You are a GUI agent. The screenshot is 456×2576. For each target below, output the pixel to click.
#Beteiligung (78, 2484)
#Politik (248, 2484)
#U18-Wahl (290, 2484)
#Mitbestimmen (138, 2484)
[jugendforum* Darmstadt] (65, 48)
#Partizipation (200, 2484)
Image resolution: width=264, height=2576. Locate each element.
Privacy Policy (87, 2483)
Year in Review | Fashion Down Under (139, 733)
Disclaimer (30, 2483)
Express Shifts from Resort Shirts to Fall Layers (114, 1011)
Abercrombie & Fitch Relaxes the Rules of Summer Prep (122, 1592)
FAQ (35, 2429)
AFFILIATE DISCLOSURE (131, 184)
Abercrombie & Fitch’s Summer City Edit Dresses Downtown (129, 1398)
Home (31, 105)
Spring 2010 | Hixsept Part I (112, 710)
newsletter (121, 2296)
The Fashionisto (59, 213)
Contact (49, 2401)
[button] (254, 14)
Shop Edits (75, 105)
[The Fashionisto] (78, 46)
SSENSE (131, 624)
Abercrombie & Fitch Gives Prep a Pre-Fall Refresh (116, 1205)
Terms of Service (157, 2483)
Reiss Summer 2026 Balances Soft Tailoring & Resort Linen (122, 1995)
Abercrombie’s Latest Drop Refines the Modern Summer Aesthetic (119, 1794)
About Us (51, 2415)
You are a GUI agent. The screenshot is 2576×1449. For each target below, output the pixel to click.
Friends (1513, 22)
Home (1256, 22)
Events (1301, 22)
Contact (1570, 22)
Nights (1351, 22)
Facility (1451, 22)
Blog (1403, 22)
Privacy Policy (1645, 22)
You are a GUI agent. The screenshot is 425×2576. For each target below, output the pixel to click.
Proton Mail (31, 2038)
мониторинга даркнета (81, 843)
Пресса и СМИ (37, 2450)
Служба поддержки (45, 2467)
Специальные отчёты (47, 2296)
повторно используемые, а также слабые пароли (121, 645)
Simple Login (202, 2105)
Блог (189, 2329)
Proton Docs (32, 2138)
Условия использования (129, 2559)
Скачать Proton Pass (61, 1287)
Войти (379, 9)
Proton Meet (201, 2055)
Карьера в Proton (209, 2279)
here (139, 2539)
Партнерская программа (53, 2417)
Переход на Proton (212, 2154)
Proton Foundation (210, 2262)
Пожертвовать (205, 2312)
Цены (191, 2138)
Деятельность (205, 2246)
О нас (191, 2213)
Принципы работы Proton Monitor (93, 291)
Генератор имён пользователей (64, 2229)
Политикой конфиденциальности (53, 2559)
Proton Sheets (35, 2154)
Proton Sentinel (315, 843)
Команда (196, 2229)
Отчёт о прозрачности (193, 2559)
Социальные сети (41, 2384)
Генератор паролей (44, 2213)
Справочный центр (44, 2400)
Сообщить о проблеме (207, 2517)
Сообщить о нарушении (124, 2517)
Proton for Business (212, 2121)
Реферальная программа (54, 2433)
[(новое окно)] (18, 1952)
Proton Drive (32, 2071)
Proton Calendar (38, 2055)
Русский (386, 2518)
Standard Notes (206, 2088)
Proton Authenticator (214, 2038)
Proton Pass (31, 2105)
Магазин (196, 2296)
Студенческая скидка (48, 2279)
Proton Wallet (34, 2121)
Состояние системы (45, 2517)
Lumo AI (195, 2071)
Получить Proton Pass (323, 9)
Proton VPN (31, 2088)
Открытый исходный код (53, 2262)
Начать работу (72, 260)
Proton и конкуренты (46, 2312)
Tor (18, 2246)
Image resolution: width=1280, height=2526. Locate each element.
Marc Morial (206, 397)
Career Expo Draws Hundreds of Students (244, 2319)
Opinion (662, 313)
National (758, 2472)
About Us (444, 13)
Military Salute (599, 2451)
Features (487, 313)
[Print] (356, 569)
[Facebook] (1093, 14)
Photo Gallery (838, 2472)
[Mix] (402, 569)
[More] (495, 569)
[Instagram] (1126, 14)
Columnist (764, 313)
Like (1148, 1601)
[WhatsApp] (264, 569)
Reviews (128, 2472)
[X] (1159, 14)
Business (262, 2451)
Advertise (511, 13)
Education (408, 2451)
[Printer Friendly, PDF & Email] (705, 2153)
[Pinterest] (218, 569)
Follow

» **To do**: Within the material above, extract exactly the lines that start at the line containing "Abercrombie’s Latest Drop" and stop after the line containing "Privacy Policy (1645, 22)", and only those.

» **Output below**:
Abercrombie’s Latest Drop Refines the Modern Summer Aesthetic (119, 1794)
About Us (51, 2415)
You are a GUI agent. The screenshot is 2576×1449. For each target below, output the pixel to click.
Friends (1513, 22)
Home (1256, 22)
Events (1301, 22)
Contact (1570, 22)
Nights (1351, 22)
Facility (1451, 22)
Blog (1403, 22)
Privacy Policy (1645, 22)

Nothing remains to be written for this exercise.